Chlororespiration induces non-photochemical quenching of chlorophyll fluorescence during darkness in lichen chlorobionts

Abstract

Lichens and their algal partners are desiccation-tolerant organisms and as such survive after the complete loss of water. This trait is the consequence of several physiological, biochemical and structural features, including specific mechanisms dissipating excess light to avoid photooxidative stress. The maximum quantum yield of photosystem II (PSII; Fv/Fm) is widely used as a sensitive indicator of photosynthetic performance and is calculated after complete relaxation in darkness of the fluorescence quenching associated with active light energy dissipation mechanisms. Unexpectedly, we observed that lichens and isolated chlorobionts (chlorophyte symbionts in lichen) maintained in darkness for several hours showed a strong decrease in the ratio Fv/Fm, which was reversible after re-illumination.
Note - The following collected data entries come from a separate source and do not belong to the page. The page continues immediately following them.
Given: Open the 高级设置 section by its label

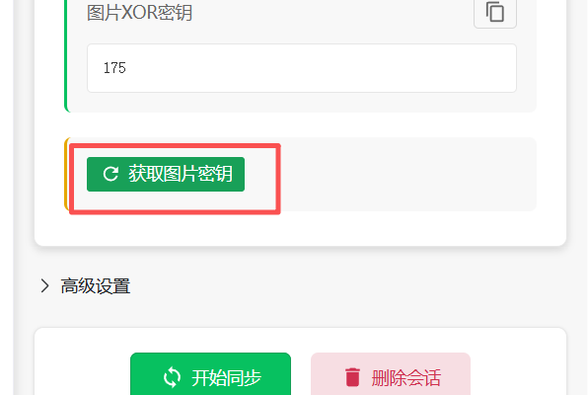Looking at the screenshot, I should pyautogui.click(x=96, y=286).
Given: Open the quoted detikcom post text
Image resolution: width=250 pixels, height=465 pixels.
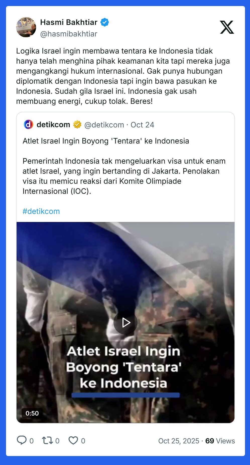Looking at the screenshot, I should tap(124, 166).
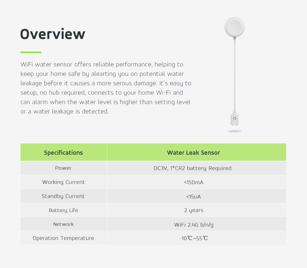This screenshot has height=268, width=307.
Task: Click the overview description paragraph
Action: [x=106, y=88]
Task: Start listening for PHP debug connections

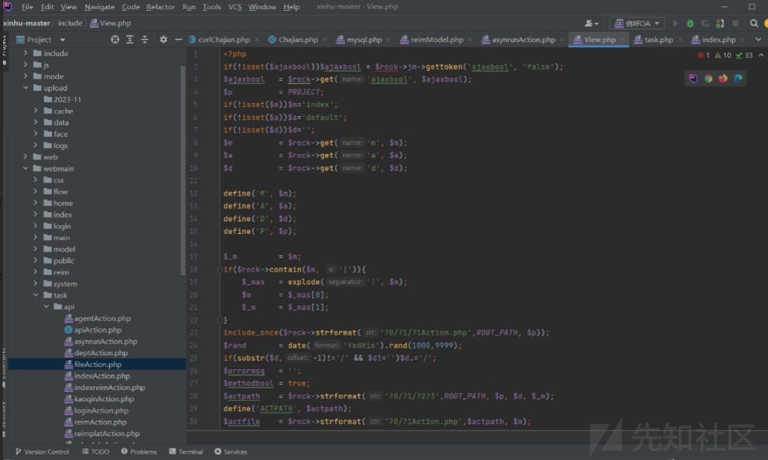Action: 720,24
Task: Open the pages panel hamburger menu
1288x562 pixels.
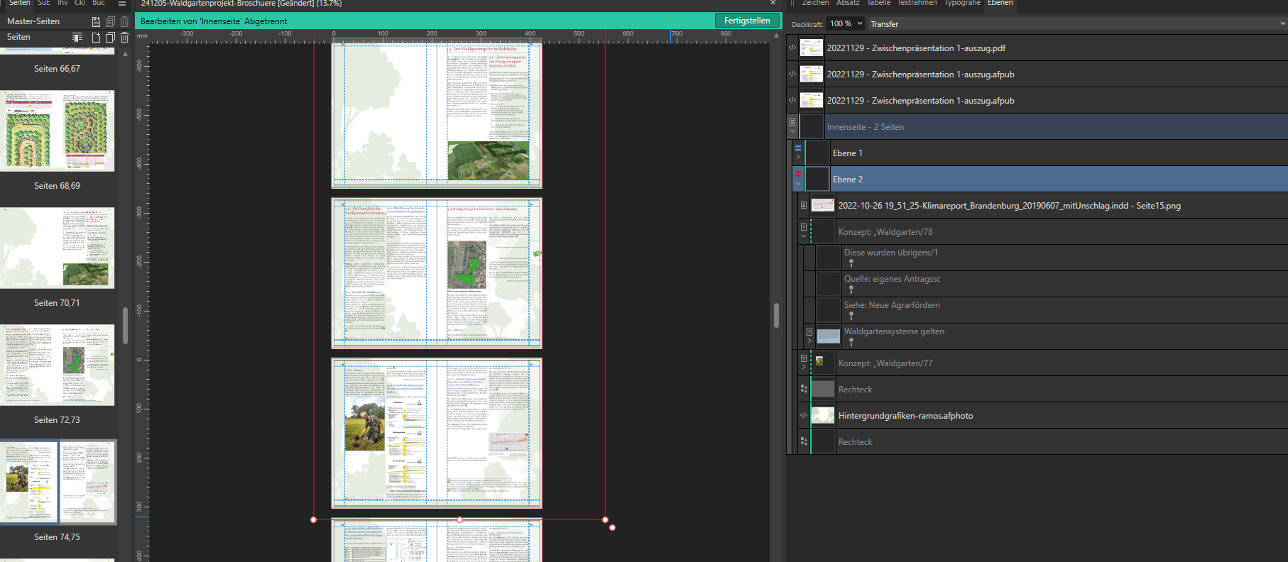Action: [x=122, y=4]
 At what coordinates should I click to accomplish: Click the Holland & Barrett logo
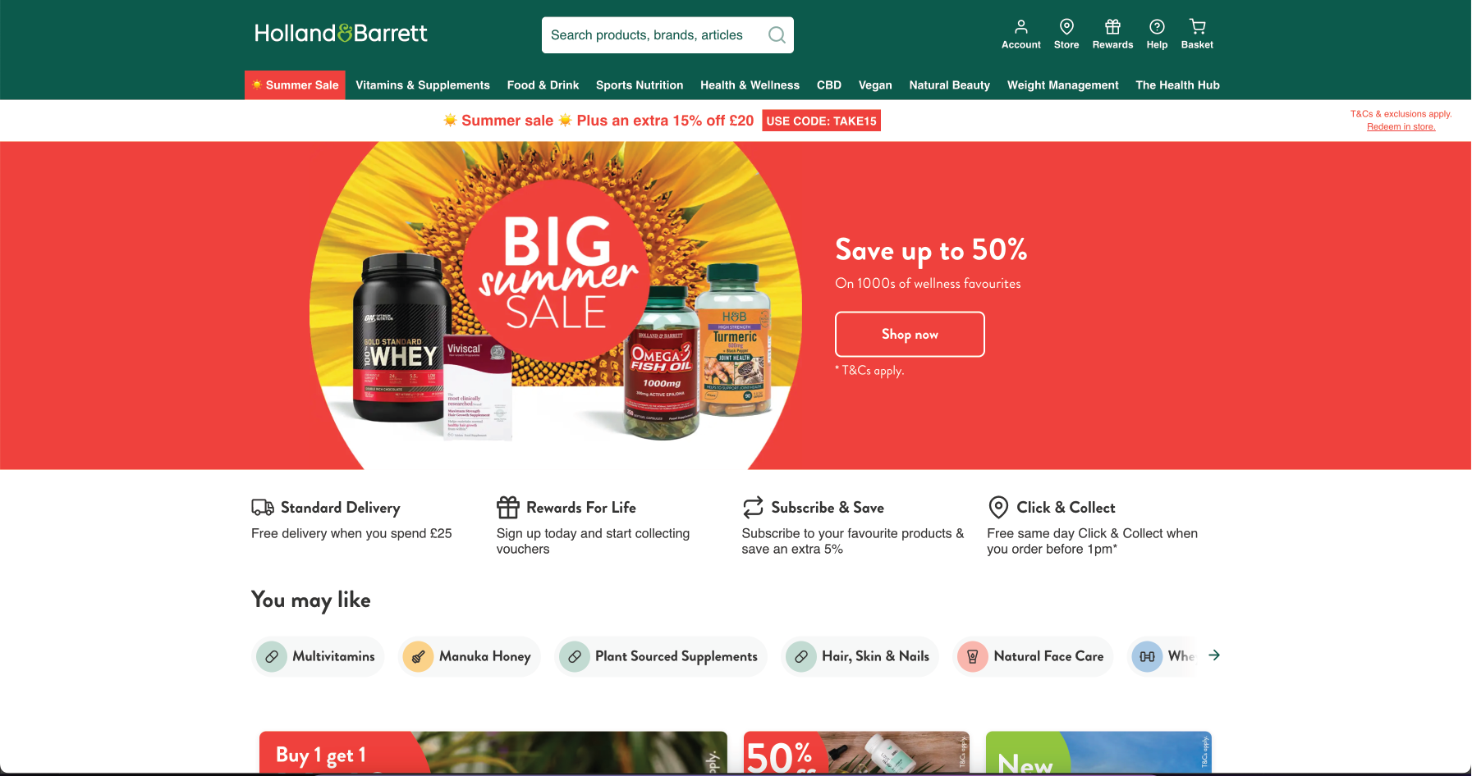(x=341, y=33)
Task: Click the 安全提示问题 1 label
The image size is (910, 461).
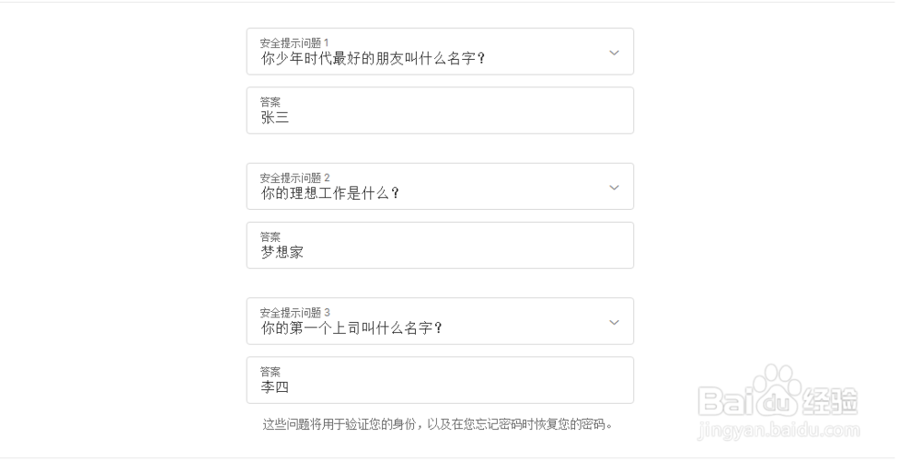Action: [x=295, y=43]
We analyzed this dark-induced Fv/Fm decay in the chlorobiont Asterochloris erici through steady-state and fast-induction kinetics of chlorophyll a fluorescence and simultaneous P700 oxidation measurements. We found that the gradual decay of Fv/Fm in darkness was caused by reversible dark-induced inactivation of some PSII reaction centers that was accompanied by a decrease in the flux of electrons to PSI. Darkness induced the plastoquinone-reductase activity associated with chlororespiration and the phosphorylation of light harvesting complex (LHC). We propose that upon phosphorylation the LHC detaches from PSII, resulting in a decrease of exciton-trapping by PSII reaction centers and, consequently, an increased dissipation of light energy. This mechanism probably serves an ecophysiological function in lichens to prevent the damage at dawn or under strong fluctuating light conditions when lichens are in a hydrated state.